EXERCISE OBJECTIVE >>
Rewrite each item below, putting "Where do I click to" wherever "Where should I click to" appears and leaving every other word as it is.

EXERCISE MATERIAL >>
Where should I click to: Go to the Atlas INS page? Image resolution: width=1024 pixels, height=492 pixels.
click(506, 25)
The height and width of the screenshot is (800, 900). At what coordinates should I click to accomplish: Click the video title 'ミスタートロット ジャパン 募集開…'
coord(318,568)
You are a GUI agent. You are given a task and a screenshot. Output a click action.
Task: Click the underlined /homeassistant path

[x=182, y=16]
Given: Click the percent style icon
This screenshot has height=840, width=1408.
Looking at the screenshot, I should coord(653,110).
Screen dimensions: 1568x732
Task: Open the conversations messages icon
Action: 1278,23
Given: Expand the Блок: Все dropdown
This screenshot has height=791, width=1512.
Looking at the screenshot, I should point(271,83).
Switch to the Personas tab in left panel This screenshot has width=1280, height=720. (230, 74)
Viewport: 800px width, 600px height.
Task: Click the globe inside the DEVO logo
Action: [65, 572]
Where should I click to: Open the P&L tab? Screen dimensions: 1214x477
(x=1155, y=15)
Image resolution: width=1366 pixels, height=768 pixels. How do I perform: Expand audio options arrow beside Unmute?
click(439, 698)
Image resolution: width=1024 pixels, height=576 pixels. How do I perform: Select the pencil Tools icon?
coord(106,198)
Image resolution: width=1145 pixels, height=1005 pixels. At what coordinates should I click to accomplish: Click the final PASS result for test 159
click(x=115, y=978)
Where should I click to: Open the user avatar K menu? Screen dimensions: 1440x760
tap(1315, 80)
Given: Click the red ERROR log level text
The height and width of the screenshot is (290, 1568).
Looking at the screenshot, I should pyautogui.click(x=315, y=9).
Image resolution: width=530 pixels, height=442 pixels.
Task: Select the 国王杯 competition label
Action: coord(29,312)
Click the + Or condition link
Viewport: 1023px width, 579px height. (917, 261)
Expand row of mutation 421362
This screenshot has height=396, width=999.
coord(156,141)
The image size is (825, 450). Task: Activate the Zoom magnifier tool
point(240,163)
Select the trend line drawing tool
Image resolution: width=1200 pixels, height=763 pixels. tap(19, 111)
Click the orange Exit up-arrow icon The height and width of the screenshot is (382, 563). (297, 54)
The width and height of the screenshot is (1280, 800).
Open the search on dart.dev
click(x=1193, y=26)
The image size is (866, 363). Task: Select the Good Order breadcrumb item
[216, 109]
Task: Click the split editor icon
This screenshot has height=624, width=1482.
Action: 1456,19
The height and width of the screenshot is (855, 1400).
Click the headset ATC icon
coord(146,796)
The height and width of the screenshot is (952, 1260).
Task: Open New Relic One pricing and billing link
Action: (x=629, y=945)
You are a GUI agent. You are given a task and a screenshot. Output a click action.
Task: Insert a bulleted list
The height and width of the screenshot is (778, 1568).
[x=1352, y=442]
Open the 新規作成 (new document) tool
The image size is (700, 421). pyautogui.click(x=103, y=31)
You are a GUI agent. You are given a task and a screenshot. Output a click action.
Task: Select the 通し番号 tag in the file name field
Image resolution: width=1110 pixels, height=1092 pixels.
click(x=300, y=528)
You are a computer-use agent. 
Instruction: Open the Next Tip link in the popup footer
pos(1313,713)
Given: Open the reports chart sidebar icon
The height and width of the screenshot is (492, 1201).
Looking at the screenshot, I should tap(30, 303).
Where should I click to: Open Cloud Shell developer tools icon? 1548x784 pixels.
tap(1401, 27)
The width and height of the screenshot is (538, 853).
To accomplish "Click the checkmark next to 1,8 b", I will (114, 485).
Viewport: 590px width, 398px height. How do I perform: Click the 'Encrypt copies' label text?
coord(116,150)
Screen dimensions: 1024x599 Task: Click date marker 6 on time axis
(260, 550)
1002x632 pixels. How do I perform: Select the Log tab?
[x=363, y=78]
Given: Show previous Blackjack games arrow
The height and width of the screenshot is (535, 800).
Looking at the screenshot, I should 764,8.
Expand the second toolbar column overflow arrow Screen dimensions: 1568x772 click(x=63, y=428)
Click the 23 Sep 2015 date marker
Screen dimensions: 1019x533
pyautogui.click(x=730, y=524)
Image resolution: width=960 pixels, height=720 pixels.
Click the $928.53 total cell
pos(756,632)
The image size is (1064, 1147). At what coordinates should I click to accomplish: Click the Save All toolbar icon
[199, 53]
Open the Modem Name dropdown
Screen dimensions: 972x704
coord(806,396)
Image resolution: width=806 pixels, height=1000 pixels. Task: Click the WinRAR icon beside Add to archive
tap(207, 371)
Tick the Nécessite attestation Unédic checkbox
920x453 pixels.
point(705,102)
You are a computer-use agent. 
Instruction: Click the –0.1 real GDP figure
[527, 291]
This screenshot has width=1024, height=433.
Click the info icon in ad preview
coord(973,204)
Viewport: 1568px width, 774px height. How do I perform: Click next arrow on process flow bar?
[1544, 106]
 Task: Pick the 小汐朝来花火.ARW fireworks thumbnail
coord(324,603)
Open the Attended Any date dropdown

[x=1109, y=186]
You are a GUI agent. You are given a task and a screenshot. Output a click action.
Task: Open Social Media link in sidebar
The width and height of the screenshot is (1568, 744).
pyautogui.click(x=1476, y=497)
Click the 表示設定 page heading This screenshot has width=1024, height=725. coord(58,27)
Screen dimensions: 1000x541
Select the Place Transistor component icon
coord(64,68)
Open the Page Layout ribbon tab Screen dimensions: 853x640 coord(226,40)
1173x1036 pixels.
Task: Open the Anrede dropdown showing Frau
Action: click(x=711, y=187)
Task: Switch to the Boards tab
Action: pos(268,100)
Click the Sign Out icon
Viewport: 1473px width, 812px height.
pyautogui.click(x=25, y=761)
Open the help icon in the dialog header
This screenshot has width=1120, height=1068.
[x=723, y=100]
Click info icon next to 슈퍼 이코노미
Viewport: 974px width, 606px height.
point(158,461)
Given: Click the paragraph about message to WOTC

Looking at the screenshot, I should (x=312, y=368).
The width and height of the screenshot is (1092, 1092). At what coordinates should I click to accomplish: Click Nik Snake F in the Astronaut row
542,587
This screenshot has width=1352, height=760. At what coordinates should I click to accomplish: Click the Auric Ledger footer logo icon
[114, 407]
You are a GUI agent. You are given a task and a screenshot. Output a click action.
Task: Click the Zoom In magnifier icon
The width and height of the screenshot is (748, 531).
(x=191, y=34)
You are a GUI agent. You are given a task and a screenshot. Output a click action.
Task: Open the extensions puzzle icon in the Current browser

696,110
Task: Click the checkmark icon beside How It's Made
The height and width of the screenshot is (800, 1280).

SOLUTION FOR THIS PROBLEM >>
Where do I click to: Go to the Atlas INS page? Image resolution: width=1024 pixels, height=492 pixels.
click(506, 25)
The height and width of the screenshot is (800, 900). At what coordinates should I click to accomplish: Click the video title 'ミスタートロット ジャパン 募集開…'
coord(318,568)
You are a GUI agent. You are given a task and a screenshot. Output a click action.
Task: Click the underlined /homeassistant path

[x=182, y=16]
Given: Click the percent style icon
This screenshot has height=840, width=1408.
Looking at the screenshot, I should coord(653,110).
Screen dimensions: 1568x732
Task: Open the conversations messages icon
Action: 1278,23
Given: Expand the Блок: Все dropdown
This screenshot has height=791, width=1512.
Looking at the screenshot, I should point(271,83).
Switch to the Personas tab in left panel This screenshot has width=1280, height=720. (230, 74)
Viewport: 800px width, 600px height.
Task: Click the globe inside the DEVO logo
Action: [65, 572]
Where do I click to: Open the P&L tab? Screen dimensions: 1214x477
(x=1155, y=15)
Image resolution: width=1366 pixels, height=768 pixels. How do I perform: Expand audio options arrow beside Unmute?
click(439, 698)
Image resolution: width=1024 pixels, height=576 pixels. How do I perform: Select the pencil Tools icon?
coord(106,198)
Image resolution: width=1145 pixels, height=1005 pixels. At what coordinates should I click to accomplish: Click the final PASS result for test 159
click(x=115, y=978)
Where do I click to: Open the user avatar K menu? Screen dimensions: 1440x760
tap(1315, 80)
Given: Click the red ERROR log level text
The height and width of the screenshot is (290, 1568).
Looking at the screenshot, I should pyautogui.click(x=315, y=9).
Image resolution: width=530 pixels, height=442 pixels.
Task: Select the 国王杯 competition label
Action: coord(29,312)
Click the + Or condition link
Viewport: 1023px width, 579px height. (917, 261)
Expand row of mutation 421362
This screenshot has height=396, width=999.
coord(156,141)
The image size is (825, 450). Task: Activate the Zoom magnifier tool
point(240,163)
Select the trend line drawing tool
Image resolution: width=1200 pixels, height=763 pixels. tap(19, 111)
Click the orange Exit up-arrow icon The height and width of the screenshot is (382, 563). (297, 54)
The width and height of the screenshot is (1280, 800).
Open the search on dart.dev
click(x=1193, y=26)
The image size is (866, 363). Task: Select the Good Order breadcrumb item
[216, 109]
Task: Click the split editor icon
This screenshot has height=624, width=1482.
Action: 1456,19
The height and width of the screenshot is (855, 1400).
Click the headset ATC icon
coord(146,796)
The height and width of the screenshot is (952, 1260).
Task: Open New Relic One pricing and billing link
Action: (x=629, y=945)
You are a GUI agent. You are given a task and a screenshot. Output a click action.
Task: Insert a bulleted list
The height and width of the screenshot is (778, 1568).
[x=1352, y=442]
Open the 新規作成 (new document) tool
The image size is (700, 421). pyautogui.click(x=103, y=31)
You are a GUI agent. You are given a task and a screenshot. Output a click action.
Task: Select the 通し番号 tag in the file name field
Image resolution: width=1110 pixels, height=1092 pixels.
click(x=300, y=528)
You are a computer-use agent. 
Instruction: Open the Next Tip link in the popup footer
pos(1313,713)
Given: Open the reports chart sidebar icon
The height and width of the screenshot is (492, 1201).
Looking at the screenshot, I should tap(30, 303).
Where do I click to: Open Cloud Shell developer tools icon? 1548x784 pixels.
tap(1401, 27)
The width and height of the screenshot is (538, 853).
To accomplish "Click the checkmark next to 1,8 b", I will (114, 485).
Viewport: 590px width, 398px height. How do I perform: Click the 'Encrypt copies' label text?
coord(116,150)
Screen dimensions: 1024x599 Task: Click date marker 6 on time axis
(260, 550)
1002x632 pixels. How do I perform: Select the Log tab?
[x=363, y=78]
Given: Show previous Blackjack games arrow
The height and width of the screenshot is (535, 800).
Looking at the screenshot, I should 764,8.
Expand the second toolbar column overflow arrow Screen dimensions: 1568x772 click(x=63, y=428)
Click the 23 Sep 2015 date marker
Screen dimensions: 1019x533
pyautogui.click(x=730, y=524)
Image resolution: width=960 pixels, height=720 pixels.
Click the $928.53 total cell
pos(756,632)
The image size is (1064, 1147). At what coordinates should I click to accomplish: Click the Save All toolbar icon
[199, 53]
Open the Modem Name dropdown
Screen dimensions: 972x704
coord(806,396)
Image resolution: width=806 pixels, height=1000 pixels. Task: Click the WinRAR icon beside Add to archive
tap(207, 371)
Tick the Nécessite attestation Unédic checkbox
920x453 pixels.
point(705,102)
You are a computer-use agent. 
Instruction: Click the –0.1 real GDP figure
[527, 291]
This screenshot has width=1024, height=433.
Click the info icon in ad preview
coord(973,204)
Viewport: 1568px width, 774px height. How do I perform: Click next arrow on process flow bar?
[1544, 106]
 Task: Pick the 小汐朝来花火.ARW fireworks thumbnail
coord(324,603)
Open the Attended Any date dropdown

[x=1109, y=186]
You are a GUI agent. You are given a task and a screenshot. Output a click action.
Task: Open Social Media link in sidebar
The width and height of the screenshot is (1568, 744).
pyautogui.click(x=1476, y=497)
Click the 表示設定 page heading This screenshot has width=1024, height=725. coord(58,27)
Screen dimensions: 1000x541
Select the Place Transistor component icon
coord(64,68)
Open the Page Layout ribbon tab Screen dimensions: 853x640 coord(226,40)
1173x1036 pixels.
Task: Open the Anrede dropdown showing Frau
Action: click(x=711, y=187)
Task: Switch to the Boards tab
Action: pos(268,100)
Click the Sign Out icon
Viewport: 1473px width, 812px height.
pyautogui.click(x=25, y=761)
Open the help icon in the dialog header
This screenshot has width=1120, height=1068.
[x=723, y=100]
Click info icon next to 슈퍼 이코노미
Viewport: 974px width, 606px height.
point(158,461)
Given: Click the paragraph about message to WOTC

Looking at the screenshot, I should (x=312, y=368).
The width and height of the screenshot is (1092, 1092). At what coordinates should I click to accomplish: Click Nik Snake F in the Astronaut row
542,587
This screenshot has width=1352, height=760. At what coordinates should I click to accomplish: Click the Auric Ledger footer logo icon
[114, 407]
You are a GUI agent. You are given a task and a screenshot. Output a click action.
Task: Click the Zoom In magnifier icon
The width and height of the screenshot is (748, 531).
(x=191, y=34)
You are a GUI agent. You are given a task and a screenshot. Output a click action.
Task: Open the extensions puzzle icon in the Current browser

696,110
Task: Click the checkmark icon beside How It's Made
The height and width of the screenshot is (800, 1280).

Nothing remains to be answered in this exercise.